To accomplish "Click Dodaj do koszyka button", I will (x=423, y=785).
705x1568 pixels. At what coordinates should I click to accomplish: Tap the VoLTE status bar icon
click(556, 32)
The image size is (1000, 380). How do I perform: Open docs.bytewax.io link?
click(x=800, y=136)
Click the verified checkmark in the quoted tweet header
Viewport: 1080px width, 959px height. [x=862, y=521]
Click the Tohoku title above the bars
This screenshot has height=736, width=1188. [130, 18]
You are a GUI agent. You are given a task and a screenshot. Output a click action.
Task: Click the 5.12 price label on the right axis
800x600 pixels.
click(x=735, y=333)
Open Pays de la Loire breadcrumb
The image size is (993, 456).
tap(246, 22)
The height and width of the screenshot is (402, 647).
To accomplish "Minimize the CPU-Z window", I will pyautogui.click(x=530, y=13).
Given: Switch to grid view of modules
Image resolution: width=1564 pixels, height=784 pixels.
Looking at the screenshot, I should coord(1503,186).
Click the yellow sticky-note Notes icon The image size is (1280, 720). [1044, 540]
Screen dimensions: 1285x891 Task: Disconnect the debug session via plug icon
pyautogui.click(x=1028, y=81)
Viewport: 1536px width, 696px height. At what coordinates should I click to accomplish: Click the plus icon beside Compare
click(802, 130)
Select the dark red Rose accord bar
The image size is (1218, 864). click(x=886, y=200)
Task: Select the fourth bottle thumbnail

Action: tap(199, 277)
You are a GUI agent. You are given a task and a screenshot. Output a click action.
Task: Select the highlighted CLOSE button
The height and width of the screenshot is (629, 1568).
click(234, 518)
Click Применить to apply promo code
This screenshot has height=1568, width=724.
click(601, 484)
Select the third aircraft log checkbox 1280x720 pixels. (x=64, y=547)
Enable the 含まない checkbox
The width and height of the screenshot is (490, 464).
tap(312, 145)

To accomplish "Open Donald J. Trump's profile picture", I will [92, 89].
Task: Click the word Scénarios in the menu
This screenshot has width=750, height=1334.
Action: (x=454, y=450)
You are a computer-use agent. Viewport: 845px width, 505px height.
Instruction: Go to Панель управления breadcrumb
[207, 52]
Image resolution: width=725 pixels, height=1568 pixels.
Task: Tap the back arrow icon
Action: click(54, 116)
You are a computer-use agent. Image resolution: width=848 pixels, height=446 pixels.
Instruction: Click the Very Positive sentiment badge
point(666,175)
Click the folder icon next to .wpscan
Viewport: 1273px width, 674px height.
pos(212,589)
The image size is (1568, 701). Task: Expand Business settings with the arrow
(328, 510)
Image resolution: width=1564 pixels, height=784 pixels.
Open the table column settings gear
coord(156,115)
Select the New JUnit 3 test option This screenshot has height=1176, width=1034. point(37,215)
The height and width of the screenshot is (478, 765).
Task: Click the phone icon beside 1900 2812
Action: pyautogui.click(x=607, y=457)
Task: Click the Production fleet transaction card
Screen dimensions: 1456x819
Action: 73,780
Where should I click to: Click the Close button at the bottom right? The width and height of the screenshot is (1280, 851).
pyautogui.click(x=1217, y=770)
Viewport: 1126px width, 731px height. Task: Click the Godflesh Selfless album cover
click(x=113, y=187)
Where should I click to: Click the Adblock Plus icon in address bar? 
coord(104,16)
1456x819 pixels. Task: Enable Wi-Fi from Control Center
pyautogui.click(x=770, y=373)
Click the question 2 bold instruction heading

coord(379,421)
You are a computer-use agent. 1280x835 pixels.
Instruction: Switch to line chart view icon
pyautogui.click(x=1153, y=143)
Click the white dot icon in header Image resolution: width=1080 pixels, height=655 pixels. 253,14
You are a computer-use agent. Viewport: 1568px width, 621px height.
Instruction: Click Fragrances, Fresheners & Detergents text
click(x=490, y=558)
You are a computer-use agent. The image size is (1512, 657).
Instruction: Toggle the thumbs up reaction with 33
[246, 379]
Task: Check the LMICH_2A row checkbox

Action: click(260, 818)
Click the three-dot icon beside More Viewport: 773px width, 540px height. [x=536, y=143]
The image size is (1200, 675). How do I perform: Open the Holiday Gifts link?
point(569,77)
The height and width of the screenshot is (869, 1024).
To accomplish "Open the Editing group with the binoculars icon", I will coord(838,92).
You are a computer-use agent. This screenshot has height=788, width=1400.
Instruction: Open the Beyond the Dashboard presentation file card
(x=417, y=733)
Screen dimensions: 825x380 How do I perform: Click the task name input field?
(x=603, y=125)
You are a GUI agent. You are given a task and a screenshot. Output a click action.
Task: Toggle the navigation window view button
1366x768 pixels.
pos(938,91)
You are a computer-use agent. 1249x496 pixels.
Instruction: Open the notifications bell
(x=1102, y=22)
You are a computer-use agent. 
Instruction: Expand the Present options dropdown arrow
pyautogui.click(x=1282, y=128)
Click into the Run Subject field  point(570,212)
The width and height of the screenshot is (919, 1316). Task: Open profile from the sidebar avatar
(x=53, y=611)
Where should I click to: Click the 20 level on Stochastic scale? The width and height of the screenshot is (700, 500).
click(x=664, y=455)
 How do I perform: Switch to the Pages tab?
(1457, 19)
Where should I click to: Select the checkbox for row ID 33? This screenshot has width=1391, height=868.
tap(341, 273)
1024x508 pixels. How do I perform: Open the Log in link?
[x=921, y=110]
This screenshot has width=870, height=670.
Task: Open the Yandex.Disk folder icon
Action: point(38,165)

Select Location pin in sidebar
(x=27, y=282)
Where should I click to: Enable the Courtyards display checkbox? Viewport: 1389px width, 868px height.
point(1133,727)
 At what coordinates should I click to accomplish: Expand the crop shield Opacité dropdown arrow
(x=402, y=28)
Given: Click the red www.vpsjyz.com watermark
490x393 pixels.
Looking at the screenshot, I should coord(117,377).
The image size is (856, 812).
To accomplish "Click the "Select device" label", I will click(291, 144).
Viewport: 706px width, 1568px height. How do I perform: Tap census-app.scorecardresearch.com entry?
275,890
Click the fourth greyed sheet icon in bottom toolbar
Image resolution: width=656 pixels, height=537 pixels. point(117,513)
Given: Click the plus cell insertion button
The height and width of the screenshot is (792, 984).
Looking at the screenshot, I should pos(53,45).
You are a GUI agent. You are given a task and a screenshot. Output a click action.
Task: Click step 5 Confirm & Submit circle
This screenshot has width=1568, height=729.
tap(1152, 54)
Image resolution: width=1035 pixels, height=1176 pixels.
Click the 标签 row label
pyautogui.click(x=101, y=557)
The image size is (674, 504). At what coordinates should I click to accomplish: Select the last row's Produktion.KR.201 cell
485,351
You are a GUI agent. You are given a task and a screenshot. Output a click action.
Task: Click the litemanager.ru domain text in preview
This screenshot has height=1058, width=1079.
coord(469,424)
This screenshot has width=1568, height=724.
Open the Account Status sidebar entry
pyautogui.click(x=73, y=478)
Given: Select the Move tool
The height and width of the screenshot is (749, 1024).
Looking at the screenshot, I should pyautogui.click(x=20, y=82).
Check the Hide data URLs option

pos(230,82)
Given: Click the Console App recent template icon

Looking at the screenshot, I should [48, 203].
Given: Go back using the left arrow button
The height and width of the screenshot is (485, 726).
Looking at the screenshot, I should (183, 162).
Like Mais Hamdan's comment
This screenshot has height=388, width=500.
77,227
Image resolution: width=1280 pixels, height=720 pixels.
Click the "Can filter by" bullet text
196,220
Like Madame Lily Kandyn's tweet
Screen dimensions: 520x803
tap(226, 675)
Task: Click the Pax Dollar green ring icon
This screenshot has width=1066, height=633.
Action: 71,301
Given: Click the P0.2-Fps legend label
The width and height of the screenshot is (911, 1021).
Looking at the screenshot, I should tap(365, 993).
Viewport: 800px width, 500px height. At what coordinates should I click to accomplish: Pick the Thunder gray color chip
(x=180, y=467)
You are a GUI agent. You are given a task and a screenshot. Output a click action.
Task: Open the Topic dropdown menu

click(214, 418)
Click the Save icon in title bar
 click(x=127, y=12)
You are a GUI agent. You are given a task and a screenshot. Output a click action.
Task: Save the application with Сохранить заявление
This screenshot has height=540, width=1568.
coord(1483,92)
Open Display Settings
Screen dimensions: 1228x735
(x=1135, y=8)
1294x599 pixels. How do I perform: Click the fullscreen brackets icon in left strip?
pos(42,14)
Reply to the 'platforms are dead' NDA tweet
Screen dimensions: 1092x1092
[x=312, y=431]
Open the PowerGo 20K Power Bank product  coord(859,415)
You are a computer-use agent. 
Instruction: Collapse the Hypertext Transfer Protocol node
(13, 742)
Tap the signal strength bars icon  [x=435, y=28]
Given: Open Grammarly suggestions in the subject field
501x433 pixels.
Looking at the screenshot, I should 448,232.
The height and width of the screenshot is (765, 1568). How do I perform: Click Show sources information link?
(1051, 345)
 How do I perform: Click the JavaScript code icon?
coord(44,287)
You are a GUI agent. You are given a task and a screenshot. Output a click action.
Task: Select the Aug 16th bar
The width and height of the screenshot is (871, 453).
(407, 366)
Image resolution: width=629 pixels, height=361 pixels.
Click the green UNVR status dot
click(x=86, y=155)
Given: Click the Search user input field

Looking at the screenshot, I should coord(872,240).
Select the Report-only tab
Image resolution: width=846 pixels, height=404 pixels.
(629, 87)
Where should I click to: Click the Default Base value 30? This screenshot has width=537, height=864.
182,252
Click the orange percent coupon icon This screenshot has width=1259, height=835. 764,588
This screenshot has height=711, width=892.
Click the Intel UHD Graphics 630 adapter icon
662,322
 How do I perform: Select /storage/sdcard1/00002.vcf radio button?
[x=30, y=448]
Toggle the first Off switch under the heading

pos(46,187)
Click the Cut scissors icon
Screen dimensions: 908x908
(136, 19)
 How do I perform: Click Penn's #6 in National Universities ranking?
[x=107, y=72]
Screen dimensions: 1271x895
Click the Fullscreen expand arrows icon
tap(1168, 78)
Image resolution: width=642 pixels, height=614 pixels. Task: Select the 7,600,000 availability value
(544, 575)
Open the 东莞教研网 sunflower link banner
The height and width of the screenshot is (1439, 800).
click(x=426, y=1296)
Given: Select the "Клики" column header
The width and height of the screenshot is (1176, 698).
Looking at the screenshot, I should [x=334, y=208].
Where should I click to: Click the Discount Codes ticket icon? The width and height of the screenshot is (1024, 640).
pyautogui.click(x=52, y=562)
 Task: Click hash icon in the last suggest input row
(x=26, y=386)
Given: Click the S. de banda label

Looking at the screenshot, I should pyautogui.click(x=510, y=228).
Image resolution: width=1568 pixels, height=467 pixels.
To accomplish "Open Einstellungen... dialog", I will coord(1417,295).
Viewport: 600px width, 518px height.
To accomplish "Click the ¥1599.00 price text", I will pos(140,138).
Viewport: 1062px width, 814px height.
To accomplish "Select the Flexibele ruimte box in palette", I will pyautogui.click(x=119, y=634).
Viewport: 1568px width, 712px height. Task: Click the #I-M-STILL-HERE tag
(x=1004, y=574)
▬▬▬▬▬▬▬▬▬▬
§ Aim of the task
Where a line in the records above includes the string "price", show it.

§ The completed task
Task: Click the 5.12 price label on the right axis
To accomplish "Click the ¥1599.00 price text", I will pos(140,138).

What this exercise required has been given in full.